Date and Time:
Inventory Control in Assemble-to-Order Systems with Identical Lead Times: Lower bound, Control Policies, and Asymptotic Analysis
Assemble-to-order (ATO) is a widely-adopted supply-chain strategy to facilitate product variety, mitigate demand forecasting error, and enhance the overall efficiency of a manufacturing process. A general ATO inventory system serves demands for multiple products, which are assembled from different and overlapping components according to a fixed Bill of Material. Inventories are kept at component level. Component supplies are not subject to capacity constraints but involve positive replenishment lead times. The inventory manager controls the system by deciding how many components of each type to order and which product demands to serve. The two decisions are intertwined with each other and are made continuously (or periodically) over an infinite time horizon. The objective is to minimize the long-run average expected inventory cost, which includes both the cost of backlogging demands and the cost of holding component inventory. Developing an optimal control policy for such systems is known to be difficult, and past works have focused on particular, sub-optimal policy types and/or systems with special structures and restrictive parameter values. In this talk, I will present a new approach that uses stochastic program (SP) as a proxy model to set a lower bound on the inventory cost and to define dynamic inventory control policies. I will describe the application of this approach to an important special case, ATO inventory systems with identical component lead times, and present an asymptotic analysis that proves that our approach is optimal on the diffusion scale, i.e., as the lead time extends, the percentage difference of the long-run average inventory cost under our policies from its lower bound converges to zero.

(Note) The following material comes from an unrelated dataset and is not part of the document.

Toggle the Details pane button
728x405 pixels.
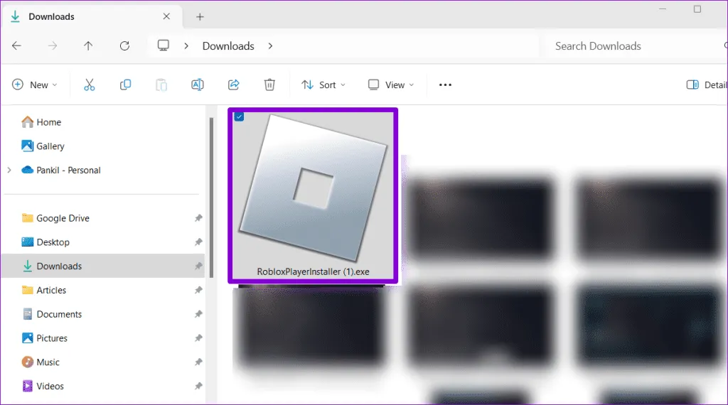tap(705, 85)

Qiong Wang is an associate professor at Department of Industrial and Enterprise Systems Engineering, University of Illinois at Urbana-Champaign. Before joining UIUC, he had worked at Alcatel-Lucent Bell Labs as a Member of Technical Staff for more than ten years. His research focuses on analyzing manufacturing, service, and networking systems, and develops inventory control, revenue management, and pricing strategies. His work has appeared in Management Science, Operations Research, and other top journals. Professor Wang received his Ph. D in Engineering and Public Policy from Carnegie-Mellon University.